His real estate portfolio exceeds $130 million, featuring a $43 million Hamptons mansion, two Palm Beach estates worth over $65 million combined, and a Brookline residence valued at approximately $20 million. Additionally, he owns the New England Revolution of Major League Soccer, valued at $530 million.

The Philanthropy of a Rabbi’s Son

The Kraft family has donated over $400 million to charitable causes. They funded Kraft Family Stadium for American football in Jerusalem and established the Kraft Family Israel Football League. They pledged $20 million to improve healthcare access in New England communities. In 2019, Kraft launched the Foundation to Combat Antisemitism with a pledge of $50 million.

The giving reflects Harry Kraft’s teaching: wealth means nothing without a good name. In 2020, during the COVID-19 pandemic, Kraft used the Patriots’ team plane to fly 1.2 million N95 masks from China to hospitals in Massachusetts and New York. The gesture made headlines. For Kraft, it was simply what his father would have expected.

The Hamptons and Beyond

While Kraft’s primary residence remains in Brookline—the same neighborhood where he grew up in rented apartments—his real estate portfolio extends to the most exclusive enclaves in America. His $43 million Hamptons estate provides the kind of privacy and prestige befitting a billionaire owner of an NFL dynasty.

The property reflects Kraft’s evolution from working-class Brookline to the upper echelons of American wealth. Still, friends say he remains the same person who couldn’t carry money on Saturdays, who learned leadership presiding over youth services at Kehillath Israel. The fortune changed his circumstances. It didn’t change his values.

The Second Chapter

When Myra died in 2011, Kraft was devastated. “I sort of feel robbed,” he said. “Our plan was that she was going to outlive me by 30 years.” His children worried they might lose him too. The 2011 Patriots season was dedicated to Myra, with players wearing “MHK” patches on their jerseys.

“I’m blessed with four great children and eight grandchildren,” Kraft said. “But you go home, and you go home alone, and no one’s there. It’s just really sad.” For a year, he struggled. Then, gradually, he emerged.

In October 2022, Kraft married Dr. Dana Blumberg, an ophthalmologist 33 years his junior. Elton John performed at the wedding. Tom Brady attended. “I had a tremendous first wife,” Kraft said. “I never believed I would get married again, then I met a woman who was just off the charts, and she made me very happy.”
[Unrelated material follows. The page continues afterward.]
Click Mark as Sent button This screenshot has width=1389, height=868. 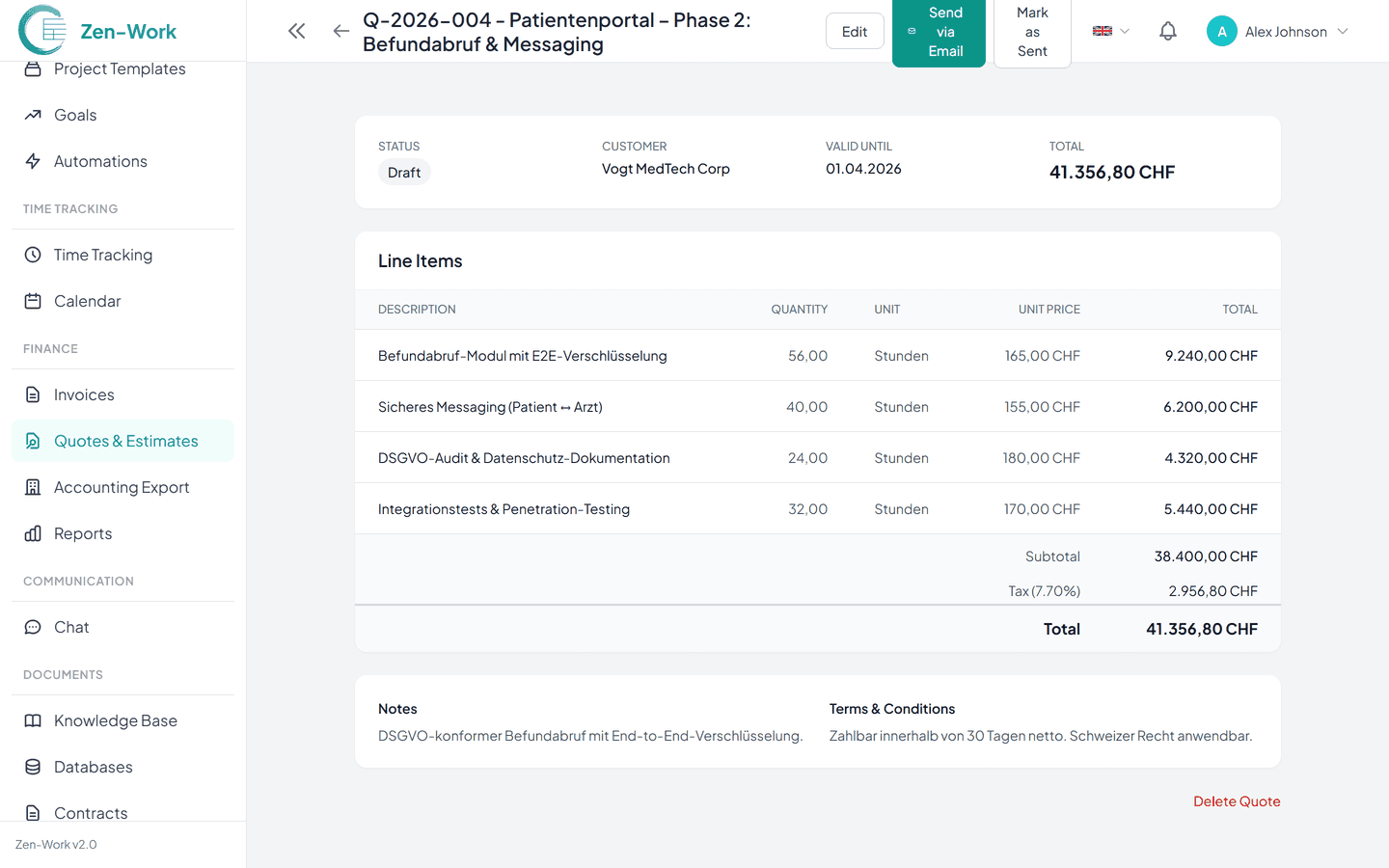coord(1031,32)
Still That Boy, Still Becoming

At 84, Robert Kraft remains chairman and CEO of the Kraft Group and the New England Patriots. His four sons—Jonathan, Daniel, Joshua, and David—have been integrated into various aspects of the family business, from packaging operations to sports management. Succession planning is underway, but Kraft hasn’t slowed down.

The Patriots hired Mike Vrabel as head coach in January 2025, beginning their next chapter without the Belichick-Brady dynasty. The team faces a rebuilding phase, but Kraft has rebuilt before. He’s done it his whole life—taking what others discarded and finding value where nobody else looked.

The Lesson in the Numbers

Consider what Robert Kraft’s $11.8 billion represents. First, it represents the earnings of a man who started as a newspaper boy outside Braves Stadium. Second, it represents the patience of a chess player who spent nine years acquiring parking lots and stadiums before finally claiming his prize. Third, it represents the faith of a father who taught his son that character matters more than commerce.

Harry Kraft never got rich selling dresses in Chinatown. But he raised a son worth $11.8 billion who still measures himself by his father’s standard: “Is everyone who has come in contact with me today richer for having had that experience?”

The answer, for tens of thousands of Patriots fans who watched six Super Bowl victories, for the communities transformed by Kraft philanthropy, for the league saved by his intervention during the 2011 lockout, appears to be yes. The dress manufacturer’s son kept the good name and multiplied it a billion times over.